Pratima was about fifteen years of age but looked much older. Probably one tends to grow fast when the situations are compelling. She had understood early in life that money is the only thing that makes life possible. Since childhood, all she could hear was discussion about money. If there was good food on the table, it was because there was good income that day, If there was a lack of it, then it was because there was no income on that day, if she was stopped from continuing her studies, it was because she had to help her mom in her ‘thella‘ so that there can be more money. So her life revolved around money and the consequences of having or lacking it. Her Amma had a roadside thella where she prepared snacks like Idli, Vada, and Upma. Her Idlis were in demand for their softness, Vadas for their crispiness and Upma for its aromatic flavor of the special tampering done with curry leaves & groundnuts. The chutney that she gave along was her unique selling proposition that helped her gain repeat customers. Pratima was almost second in charge of the whole business set up that her mother had solely established over the years single-handedly. Pratima had a father whom she met only when he came to visit her mom . Those nights were long and torturous because she would listen her mom wail and cry the entire night and her father would shout in all possible foul language. Again the topic was money. Pratima had vowed early that she never wanted to live like her mother. She was not sure what she wanted though, just like us probably.

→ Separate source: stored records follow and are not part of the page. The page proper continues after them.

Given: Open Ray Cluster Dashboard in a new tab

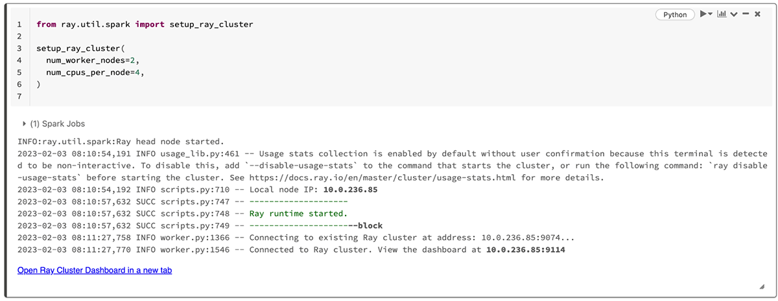Looking at the screenshot, I should click(x=95, y=271).
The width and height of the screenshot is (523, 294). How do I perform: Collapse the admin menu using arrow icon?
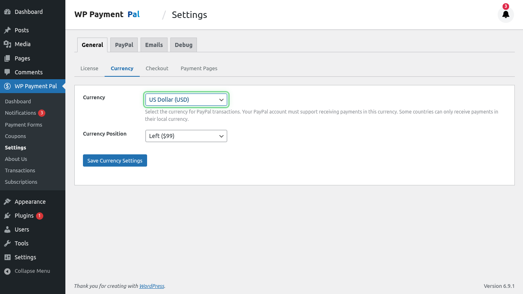point(7,271)
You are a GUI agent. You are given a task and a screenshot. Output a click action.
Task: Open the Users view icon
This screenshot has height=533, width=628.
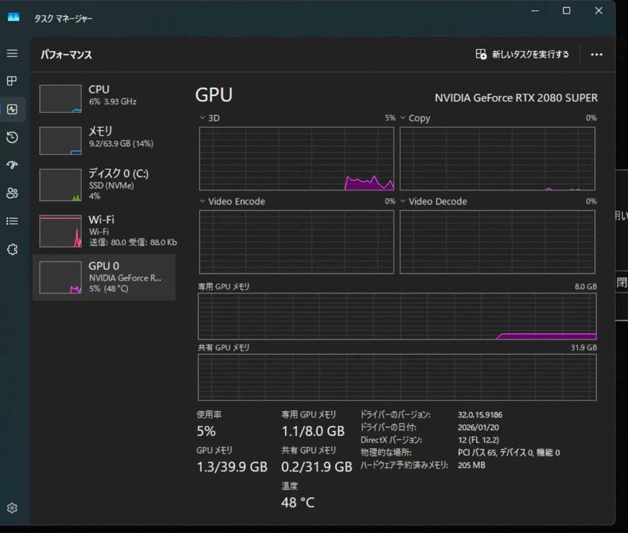[x=12, y=193]
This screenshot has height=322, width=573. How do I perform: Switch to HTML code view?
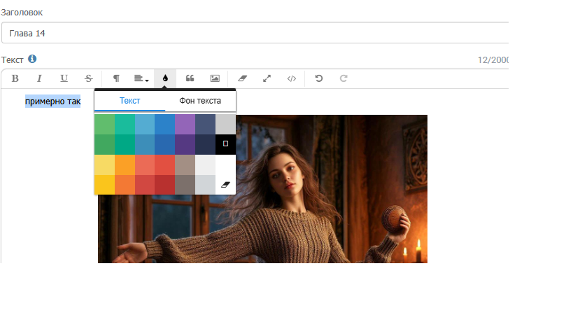(292, 78)
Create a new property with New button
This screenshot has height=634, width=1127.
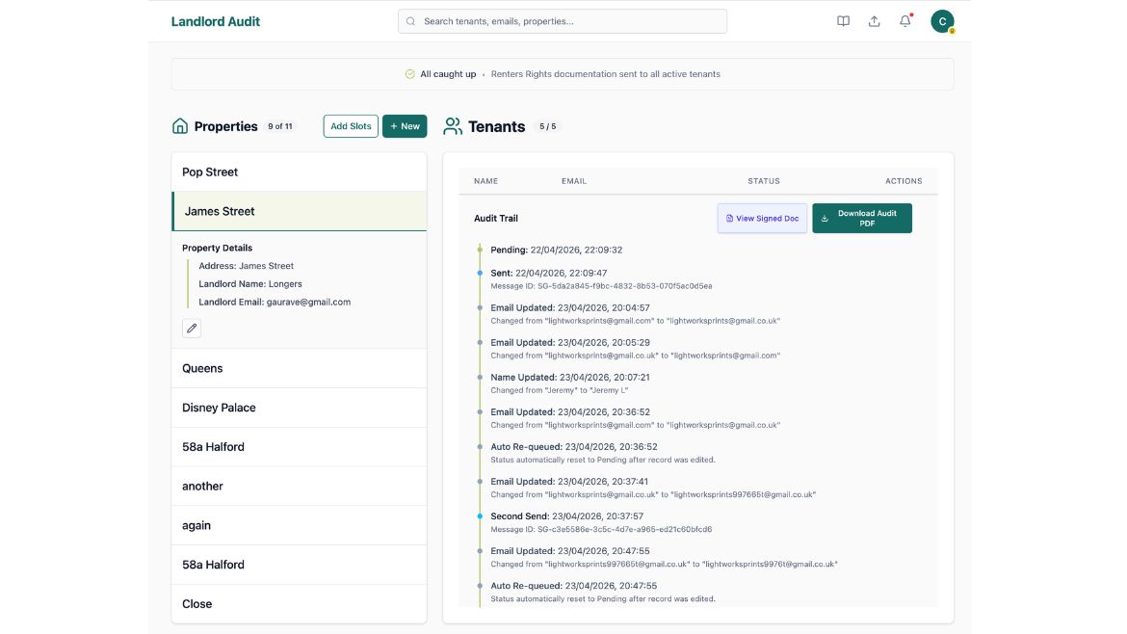click(x=405, y=126)
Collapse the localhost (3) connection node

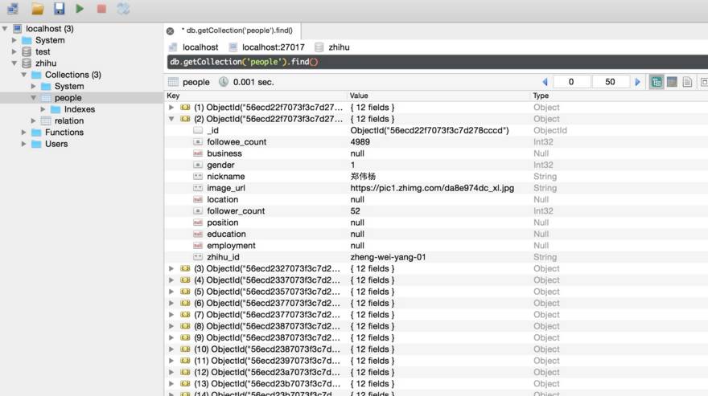6,29
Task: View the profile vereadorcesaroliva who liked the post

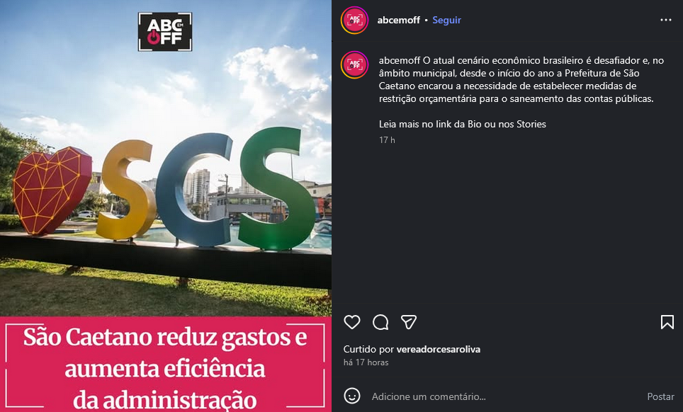Action: [438, 349]
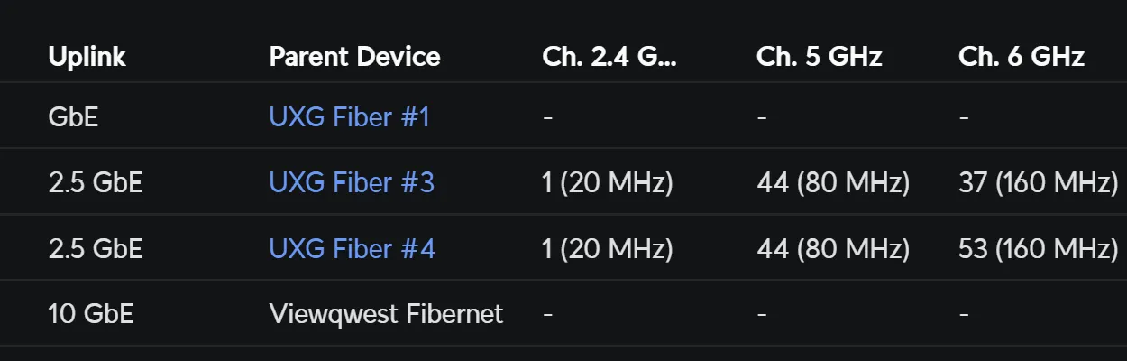
Task: Open the UXG Fiber #1 parent device link
Action: 350,116
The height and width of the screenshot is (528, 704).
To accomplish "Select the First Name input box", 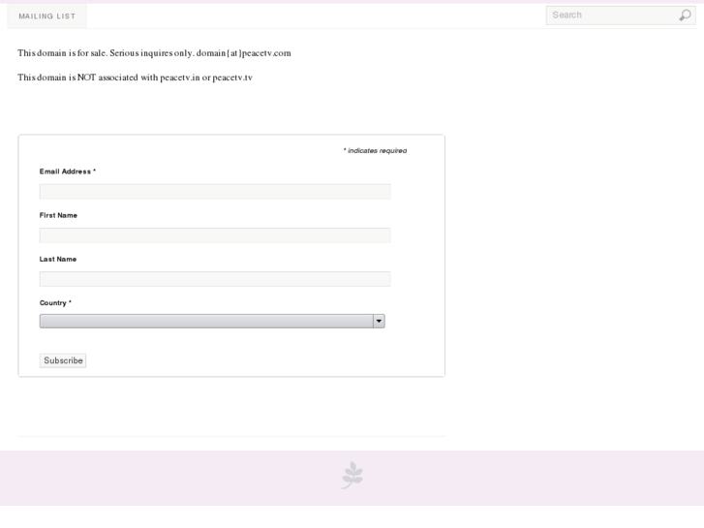I will 215,235.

Pratima’s mom got immense help from Khan Chacha who had his cycle repair shop near her own thella. He was a religious man who made sure to read Namaz five times a day, give regular alms despite his meagre earnings, fasted without fail in their Holy month and had been saving for making his dream come true so that he could go on Hajj. He was like an elder brother to Pratima’s mother and it was due to him that she, even as a woman had been able to run her business without any such major harassment from other bullies in the nearby areas.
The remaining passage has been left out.